L’attaque de la Société Générale de Chantilly est telle que la sidération dépasse les frontières picardes et s’empare de l’ensemble de l’Hexagone. "Le drame a pris une ampleur nationale tant la sauvagerie de l’attaque a frappé les esprits. Les obsèques des deux caissiers assassinés ont été célébrées en grande pompe et accompagnées d’un discours du maire de l’époque. Les récits de cette attaque étaient partout dans la presse", précise André Bergery en étudiant ses notes.
Les événements du 25 mars 1912 sont retracés en Une du Matin au lendemain de l'attaque.
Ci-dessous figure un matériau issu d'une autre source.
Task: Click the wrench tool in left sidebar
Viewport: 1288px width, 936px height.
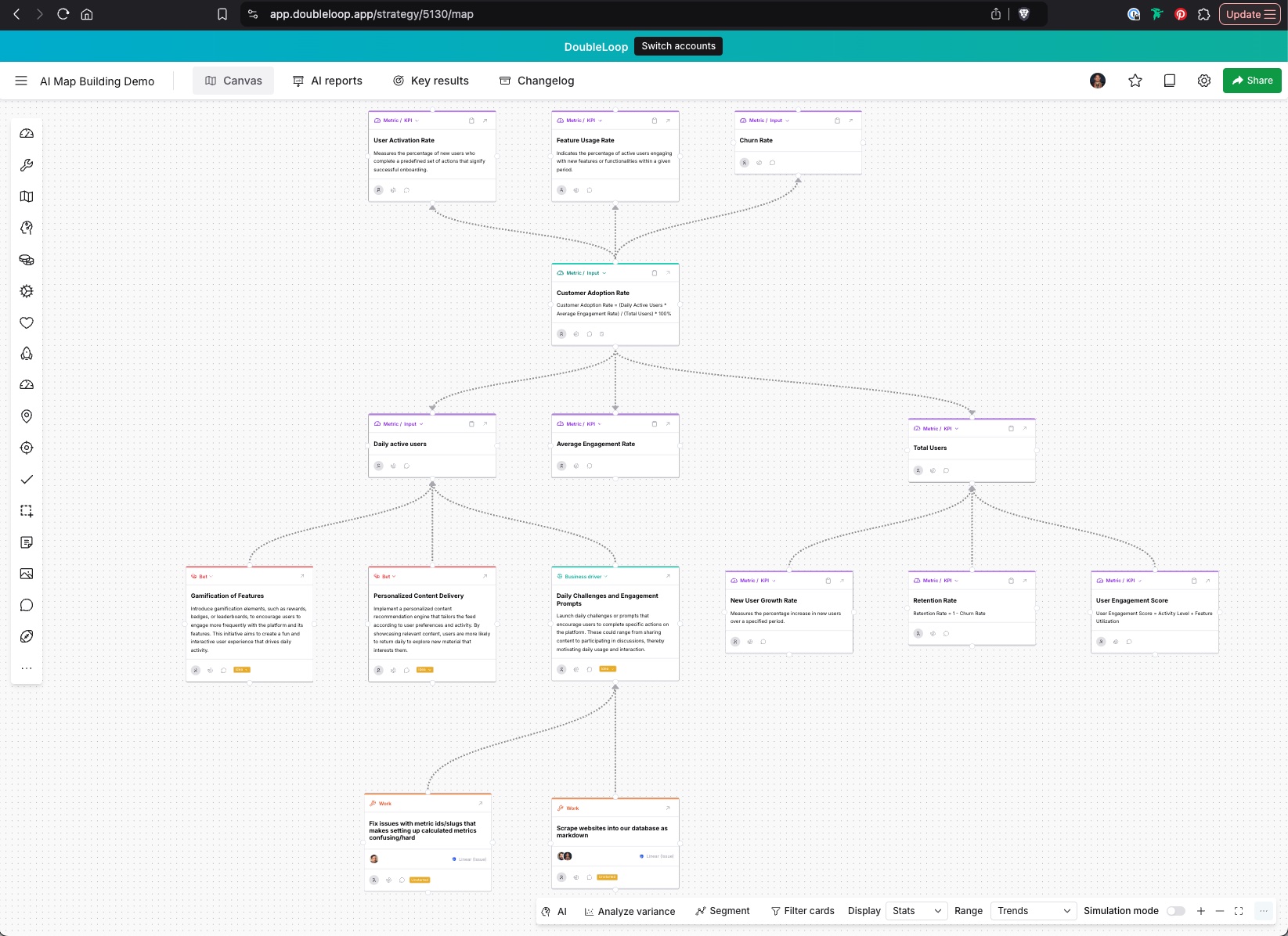Action: (27, 165)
Les événements du 25 mars 1912 sont retracés en Une du Matin au lendemain de l'attaque. © Archives, Bibliothèque nationale de France
Pourtant, à en croire André Bergery, cet événement s’est progressivement effacé de la mémoire des Cantiliens : "Il n’y a pas grand-chose d’écrit sur cette période, en dehors de l’événement en lui-même traité par les journaux. La guerre 14-18 a occulté les années qui l’ont précédée. Savoir si son fils allait partir à la guerre était le plus important. Je suis persuadé que beaucoup de monde va découvrir cette histoire."  

Si les détails de l’histoire de la bande à Bonnot se sont dissipés, c’est à Chantilly, lors de cet ultime coup que le mythe a été entériné, faisant d’elle une expression gravée dans l’imaginaire collectif. "Qu’on le veuille ou non, qu’on trouve cela immoral ou indécent, il est trop tard : la légende est en train de se former dans l’imagination populaire", commentait de manière prémonitoire Alfred Capus dans les colonnes du Figaro, le 20 mai 1912.

Que cela soit, dès 1926 grâce à un journaliste anarchiste sympathisant retraçant l’histoire des "bandits tragiques", par le film de La bande à Bonnot de 1968 porté par Jacques Brel et Annie Girardot, ou encore par le biais de Joe Dassin dans sa chanson éponyme, la presse comme les artistes ont participé à alimenter les contours de la légende qu'il nous reste aujourd'hui. Une légende née à Chantilly.